*** INPUT DATA ***

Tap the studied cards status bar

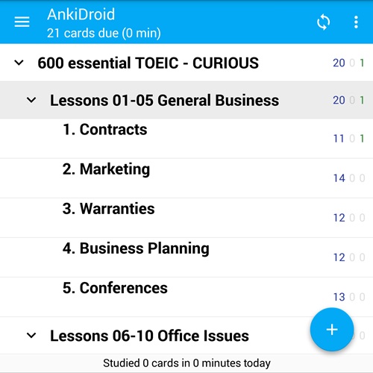pyautogui.click(x=187, y=363)
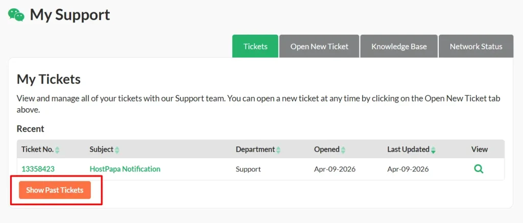
Task: Click the Opened column header label
Action: (x=327, y=150)
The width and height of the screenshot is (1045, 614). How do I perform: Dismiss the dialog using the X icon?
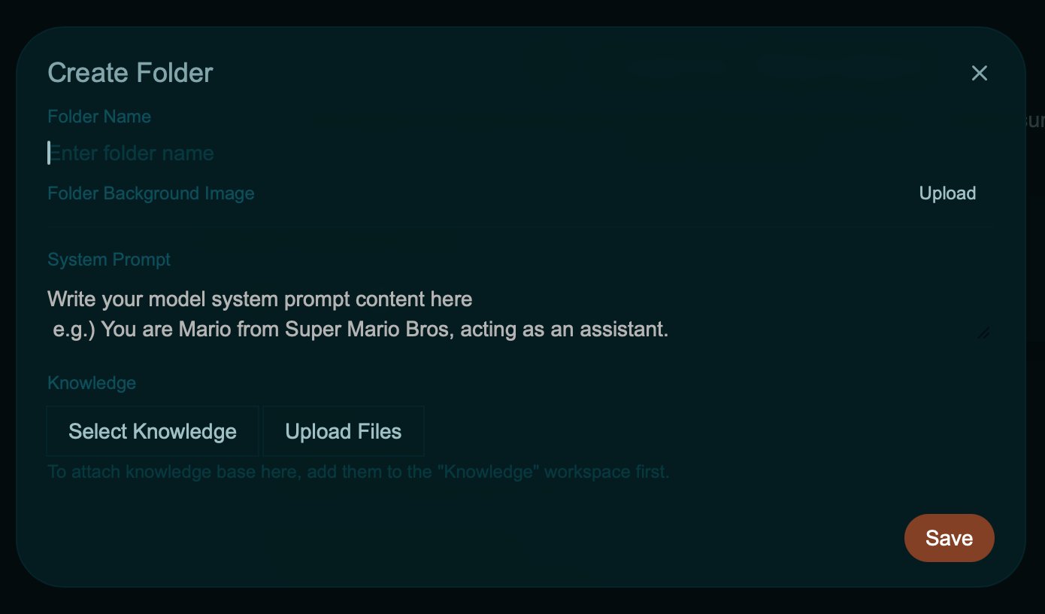(x=979, y=73)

*** End of INPUT DATA ***

### ACTIVITY
Please output every record above exactly. Leave the pictures out.

### FINISHED EXERCISE
Tap the studied cards status bar

pyautogui.click(x=187, y=363)
Task: Click the Opened column header label
Action: (x=327, y=150)
The width and height of the screenshot is (1045, 614). How do I perform: Dismiss the dialog using the X icon?
(x=979, y=73)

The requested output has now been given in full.